Établissement provisoire à Khedgaon.

Un second voyage dans les régions desséchées devait compléter le chiffre des 225 protégées, mais au cours de celui-ci un télégramme rappela Ramabaï à Poona. La peste bubonique ayant éclaté, les autorités prirent des mesures rigoureuses pour écarter cette grave épidémie. Elles interdirent toute nouvelle admission au Sharada Sadan et envoyèrent dix-huit des nouvelles arrivées en observation à l'hôpital. Ces précautions se justifiaient, car les maladies contagieuses se propagent avec une rapidité foudroyante parmi les affamées dont le corps est affaibli.
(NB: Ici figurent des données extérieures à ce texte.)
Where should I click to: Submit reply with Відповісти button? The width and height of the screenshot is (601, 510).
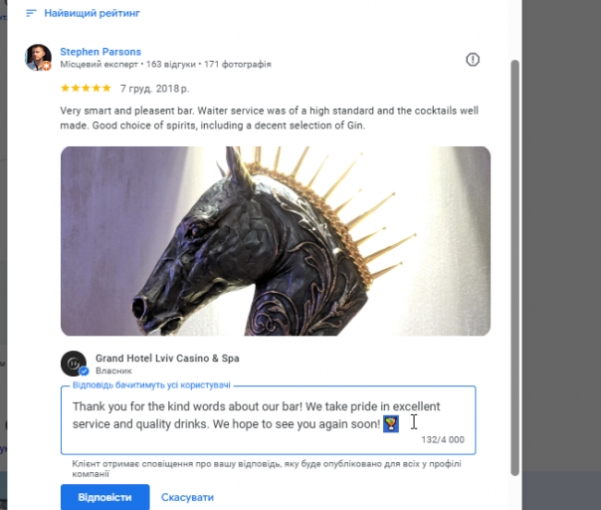click(x=105, y=497)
Ramabaï ne se laissa pas arrêter par cet obstacle. Il lui fallut abandonner la construction, déjà commencée, des annexes du Sadan et préparer un autre asile pour les nouveaux convois. Après avoir établi celui-ci, dans les environs de la ville, elle eut, peu de temps après, l'ingénieuse idée d'utiliser les terrains de Khedgaon qui reçurent ses protégées sous des abris provisoires. On édifia ensuite un hangar, afin d'avoir un abri suffisant pour la prochaine saison des pluies, que l'on attendit avec foi. Quand celle-ci arriva enfin, saluée avec joie et reconnaissance, les élèves capables de faire des études furent envoyées au Sadan, et les autres restèrent à Khedgaon. Des élèves qui étaient en observation à l'hôpital, dix-sept furent rendues à Ramabaï ; on lui déclara que la dix-huitième était décédée. Or, une enquête minutieuse révéla que cette dernière avait été enlevée par un employé du gouvernement, qui la retenait captive chez lui. D'énergiques démarches obligèrent cet individu sans conscience et débauché à rendre la jeune fille tout heureuse de rentrer à l'asile.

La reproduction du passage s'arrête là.